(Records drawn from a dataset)
_ _ _ _ _

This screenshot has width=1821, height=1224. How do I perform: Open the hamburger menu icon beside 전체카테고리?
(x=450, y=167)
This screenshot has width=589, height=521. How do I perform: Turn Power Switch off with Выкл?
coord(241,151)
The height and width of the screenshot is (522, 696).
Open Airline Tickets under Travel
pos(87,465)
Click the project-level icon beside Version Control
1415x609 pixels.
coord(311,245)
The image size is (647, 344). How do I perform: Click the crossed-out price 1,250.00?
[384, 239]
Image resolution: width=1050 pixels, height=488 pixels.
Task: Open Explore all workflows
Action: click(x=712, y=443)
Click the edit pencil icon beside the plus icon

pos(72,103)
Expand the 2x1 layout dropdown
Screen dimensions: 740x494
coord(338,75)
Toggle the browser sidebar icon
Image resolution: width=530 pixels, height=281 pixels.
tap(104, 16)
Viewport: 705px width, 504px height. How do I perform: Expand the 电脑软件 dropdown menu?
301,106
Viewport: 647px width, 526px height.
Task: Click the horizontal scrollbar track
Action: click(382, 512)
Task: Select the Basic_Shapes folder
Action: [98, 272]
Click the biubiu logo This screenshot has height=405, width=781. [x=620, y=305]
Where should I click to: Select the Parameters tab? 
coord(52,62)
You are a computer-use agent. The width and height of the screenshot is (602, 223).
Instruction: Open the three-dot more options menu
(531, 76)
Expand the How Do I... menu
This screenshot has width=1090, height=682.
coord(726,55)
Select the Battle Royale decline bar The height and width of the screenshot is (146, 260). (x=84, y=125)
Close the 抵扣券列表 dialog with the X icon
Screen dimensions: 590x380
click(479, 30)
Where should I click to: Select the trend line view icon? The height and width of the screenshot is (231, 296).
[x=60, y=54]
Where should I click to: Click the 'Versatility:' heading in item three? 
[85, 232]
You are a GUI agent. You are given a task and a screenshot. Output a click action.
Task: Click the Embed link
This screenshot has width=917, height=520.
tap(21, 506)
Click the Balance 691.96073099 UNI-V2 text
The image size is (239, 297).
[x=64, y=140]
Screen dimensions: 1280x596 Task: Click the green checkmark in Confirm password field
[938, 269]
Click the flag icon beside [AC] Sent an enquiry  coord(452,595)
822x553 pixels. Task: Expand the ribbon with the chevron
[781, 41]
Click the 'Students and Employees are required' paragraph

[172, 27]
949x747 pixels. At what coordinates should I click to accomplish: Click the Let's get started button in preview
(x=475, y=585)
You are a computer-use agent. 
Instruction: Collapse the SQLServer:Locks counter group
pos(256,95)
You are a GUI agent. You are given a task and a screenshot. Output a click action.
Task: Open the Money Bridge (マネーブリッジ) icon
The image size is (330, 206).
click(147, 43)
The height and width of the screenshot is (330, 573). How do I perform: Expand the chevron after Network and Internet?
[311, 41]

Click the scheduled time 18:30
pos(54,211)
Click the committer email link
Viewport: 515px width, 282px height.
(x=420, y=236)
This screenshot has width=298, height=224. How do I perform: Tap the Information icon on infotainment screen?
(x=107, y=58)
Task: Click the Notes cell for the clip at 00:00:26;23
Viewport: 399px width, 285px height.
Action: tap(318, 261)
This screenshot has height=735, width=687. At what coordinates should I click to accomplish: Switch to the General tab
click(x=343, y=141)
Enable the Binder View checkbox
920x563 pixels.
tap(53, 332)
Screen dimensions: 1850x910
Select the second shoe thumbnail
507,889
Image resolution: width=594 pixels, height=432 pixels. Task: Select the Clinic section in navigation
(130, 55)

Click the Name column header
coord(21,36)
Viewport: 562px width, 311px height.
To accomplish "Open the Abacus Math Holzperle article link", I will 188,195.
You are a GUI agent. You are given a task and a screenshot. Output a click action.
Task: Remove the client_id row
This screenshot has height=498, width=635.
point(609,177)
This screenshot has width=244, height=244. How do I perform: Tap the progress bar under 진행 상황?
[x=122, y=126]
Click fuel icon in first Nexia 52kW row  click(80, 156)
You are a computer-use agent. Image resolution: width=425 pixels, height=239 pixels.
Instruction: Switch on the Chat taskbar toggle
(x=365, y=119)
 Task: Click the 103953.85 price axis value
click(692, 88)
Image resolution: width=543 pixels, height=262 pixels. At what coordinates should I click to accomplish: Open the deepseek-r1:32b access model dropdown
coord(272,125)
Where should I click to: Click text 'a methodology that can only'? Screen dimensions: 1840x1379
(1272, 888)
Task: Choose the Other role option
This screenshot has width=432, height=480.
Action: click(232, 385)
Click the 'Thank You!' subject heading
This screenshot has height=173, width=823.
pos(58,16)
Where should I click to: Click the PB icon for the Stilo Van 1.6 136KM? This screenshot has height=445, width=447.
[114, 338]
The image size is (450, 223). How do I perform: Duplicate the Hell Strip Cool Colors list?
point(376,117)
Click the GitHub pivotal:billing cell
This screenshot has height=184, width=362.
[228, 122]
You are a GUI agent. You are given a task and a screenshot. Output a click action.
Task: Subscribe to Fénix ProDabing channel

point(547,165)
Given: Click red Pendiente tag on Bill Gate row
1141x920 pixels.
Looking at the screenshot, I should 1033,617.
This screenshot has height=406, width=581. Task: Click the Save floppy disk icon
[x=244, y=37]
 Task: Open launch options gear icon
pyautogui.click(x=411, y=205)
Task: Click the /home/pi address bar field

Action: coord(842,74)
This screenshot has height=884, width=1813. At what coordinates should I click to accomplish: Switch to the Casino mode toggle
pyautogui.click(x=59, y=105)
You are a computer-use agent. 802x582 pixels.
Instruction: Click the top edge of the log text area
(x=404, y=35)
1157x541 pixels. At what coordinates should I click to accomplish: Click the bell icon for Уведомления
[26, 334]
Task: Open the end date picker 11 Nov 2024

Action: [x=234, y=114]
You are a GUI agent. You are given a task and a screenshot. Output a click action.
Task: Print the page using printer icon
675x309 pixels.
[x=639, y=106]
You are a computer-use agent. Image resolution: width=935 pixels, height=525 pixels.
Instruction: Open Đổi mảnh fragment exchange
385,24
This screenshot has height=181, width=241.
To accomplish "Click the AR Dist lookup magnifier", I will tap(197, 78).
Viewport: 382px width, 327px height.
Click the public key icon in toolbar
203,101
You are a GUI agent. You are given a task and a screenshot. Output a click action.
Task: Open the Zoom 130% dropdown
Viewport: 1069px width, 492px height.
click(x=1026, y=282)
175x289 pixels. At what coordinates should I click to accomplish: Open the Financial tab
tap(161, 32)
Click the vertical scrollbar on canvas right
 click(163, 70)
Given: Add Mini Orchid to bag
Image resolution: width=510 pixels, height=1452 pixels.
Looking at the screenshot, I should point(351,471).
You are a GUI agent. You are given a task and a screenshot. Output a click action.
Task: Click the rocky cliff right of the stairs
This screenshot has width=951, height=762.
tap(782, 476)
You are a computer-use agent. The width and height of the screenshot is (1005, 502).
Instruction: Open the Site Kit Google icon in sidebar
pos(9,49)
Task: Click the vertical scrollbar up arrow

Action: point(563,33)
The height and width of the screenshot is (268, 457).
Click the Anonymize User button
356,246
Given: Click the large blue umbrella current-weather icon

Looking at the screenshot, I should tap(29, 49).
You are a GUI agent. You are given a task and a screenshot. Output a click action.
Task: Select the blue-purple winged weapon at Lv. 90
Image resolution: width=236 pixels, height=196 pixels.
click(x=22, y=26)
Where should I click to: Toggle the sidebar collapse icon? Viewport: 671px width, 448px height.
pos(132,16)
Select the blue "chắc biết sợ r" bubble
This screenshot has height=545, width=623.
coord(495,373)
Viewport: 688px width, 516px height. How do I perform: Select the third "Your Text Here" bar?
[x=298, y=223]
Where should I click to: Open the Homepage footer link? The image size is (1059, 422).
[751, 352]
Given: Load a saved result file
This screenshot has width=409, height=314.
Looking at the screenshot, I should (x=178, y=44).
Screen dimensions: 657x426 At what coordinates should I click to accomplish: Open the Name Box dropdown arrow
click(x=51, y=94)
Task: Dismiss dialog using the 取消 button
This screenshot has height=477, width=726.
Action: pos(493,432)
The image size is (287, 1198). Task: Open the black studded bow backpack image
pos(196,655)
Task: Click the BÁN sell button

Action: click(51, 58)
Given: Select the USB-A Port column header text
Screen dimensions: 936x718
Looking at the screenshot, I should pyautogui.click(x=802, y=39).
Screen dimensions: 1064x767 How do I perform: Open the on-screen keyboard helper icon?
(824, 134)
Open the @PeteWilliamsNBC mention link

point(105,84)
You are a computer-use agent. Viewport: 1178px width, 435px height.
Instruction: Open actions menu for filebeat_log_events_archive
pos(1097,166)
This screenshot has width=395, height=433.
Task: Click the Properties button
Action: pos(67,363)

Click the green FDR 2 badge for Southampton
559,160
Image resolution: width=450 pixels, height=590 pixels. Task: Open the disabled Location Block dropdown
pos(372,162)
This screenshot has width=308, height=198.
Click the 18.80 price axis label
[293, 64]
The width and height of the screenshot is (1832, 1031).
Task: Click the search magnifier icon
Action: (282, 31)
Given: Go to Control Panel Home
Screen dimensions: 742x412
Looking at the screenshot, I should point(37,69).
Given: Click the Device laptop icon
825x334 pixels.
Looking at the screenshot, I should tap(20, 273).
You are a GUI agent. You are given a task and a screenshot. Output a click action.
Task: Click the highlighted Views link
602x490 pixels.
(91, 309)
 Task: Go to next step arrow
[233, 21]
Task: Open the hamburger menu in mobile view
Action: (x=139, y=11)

_ _ _ _ _

## Directions
Return, word for word, the lines of the data above from the line with "Click the public key icon in toolbar" through the line with "is (1005, 502).", inclusive.

## Result of the task
Click the public key icon in toolbar
203,101
You are a GUI agent. You are given a task and a screenshot. Output a click action.
Task: Open the Zoom 130% dropdown
Viewport: 1069px width, 492px height.
click(x=1026, y=282)
175x289 pixels. At what coordinates should I click to accomplish: Open the Financial tab
tap(161, 32)
Click the vertical scrollbar on canvas right
 click(163, 70)
Given: Add Mini Orchid to bag
Image resolution: width=510 pixels, height=1452 pixels.
Looking at the screenshot, I should point(351,471).
You are a GUI agent. You are given a task and a screenshot. Output a click action.
Task: Click the rocky cliff right of the stairs
This screenshot has width=951, height=762.
tap(782, 476)
You are a computer-use agent. The width and height of the screenshot is (1005, 502).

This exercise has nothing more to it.